Work with different versions of Python

It is possible to dedicate a sandbox to a particular version of python by using the --python=PYTHON_EXE which specifies the interpreter that virtualenv was installed with (default is /usr/bin/python):

$ virtualenv --python=python2.4 pyver24
$ source pyver24/bin/activate
(pyver24)$ python -V
Python 2.4.6
$ deactivate
$ virtualenv --python=python2.5 pyver25
$ source pyver25/bin/activate
(pyver25)$ python -V
Python 2.5.2
$ deactivate

Distribute a sandbox

To distribute your sandbox, you must use the --relocatable option that makes an existing sandbox relocatable.
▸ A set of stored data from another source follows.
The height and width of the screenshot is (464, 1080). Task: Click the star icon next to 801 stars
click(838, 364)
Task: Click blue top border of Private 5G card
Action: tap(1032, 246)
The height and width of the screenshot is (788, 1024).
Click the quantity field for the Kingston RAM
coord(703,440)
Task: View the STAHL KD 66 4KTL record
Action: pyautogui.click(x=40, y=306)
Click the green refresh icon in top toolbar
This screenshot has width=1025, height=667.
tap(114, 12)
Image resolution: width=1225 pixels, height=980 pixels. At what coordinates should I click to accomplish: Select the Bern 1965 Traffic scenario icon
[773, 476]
This fixes up scripts and makes all .pth files relative This option should be called just before you distribute the sandbox (each time you have changed something in your sandbox).

An important point is that the host system should be similar to your own.

Tips

Speed up sandbox manipulation

Add these scripts to your .bashrc in order to help you using virtualenv and automate the creation and activation processes.

rel2abs() {
#from http://unix.derkeiler.com/Newsgroups/comp.unix.programmer/2005-01/0206.html
  [ "$#" -eq 1 ] || return 1
  ls -Ld -- "$1" > /dev/null || return
  dir=$(dirname -- "$1" && echo .) || return
  dir=$(cd -P -- "${dir%??}" && pwd -P && echo .) || return
  dir=${dir%??}
  file=$(basename -- "$1" && echo .) || return
  file=${file%??}
  case $dir in
    /) printf '%s\n' "/$file";;
    /*) printf '%s\n' "$dir/$file";;
    *) return 1;;
  esac
  return 0
}
function activate(){
    if [[ "$1" == "--help" ]]; then
        echo -e "usage: activate PATH\n"
        echo -e "Activate the sandbox where PATH points inside of.\n"
        return
    fi
    if [[ "$1" == '' ]]; then
        local target=$(pwd)
    else
        local target=$(rel2abs "$1")
    fi
    until  [[ "$target" == '/' ]]; do
        if test -e "$target/bin/activate"; then
            source "$target/bin/activate"
            echo "$target sandbox activated"
            return
        fi
        target=$(dirname "$target")
    done
    echo 'no sandbox found'
}
function mksandbox(){
    if [[ "$1" == "--help" ]]; then
        echo -e "usage: mksandbox NAME\n"
        echo -e "Create and activate a highly isaolated sandbox named NAME.\n"
        return
    fi
    local name='sandbox'
    if [[ "$1" != "" ]]; then
        name="$1"
    fi
    if [[ -e "$1/bin/activate" ]]; then
        echo "$1 is already a sandbox"
        return
    fi
    virtualenv --no-site-packages --clear --distribute "$name"
    sed -i '9i PYTHONPATH="$_OLD_PYTHON_PATH"
            9i export PYTHONPATH
            9i unset _OLD_PYTHON_PATH
           40i _OLD_PYTHON_PATH="$PYTHONPATH"
           40i PYTHONPATH="."
           40i export PYTHONPATH' "$name/bin/activate"
    activate "$name"
}
Note:
The virtualenv-commands and virtualenvwrapper projects add some very interesting features to virtualenv. So, put on eye on them for more advanced features than the above ones.

Conclusion

I found it to be irreplaceable for testing new configurations or working on projects with different dependencies. Moreover, I use it to learn about other python projects, how my project exactly interacts with its dependencies (during debugging) or to test the final user experience.

All of this stuff can be done without virtualenv but not in such an easy and secure way.

I will continue the series by introducing other useful projects to enhance your productivity : pip and Distribute. See you soon.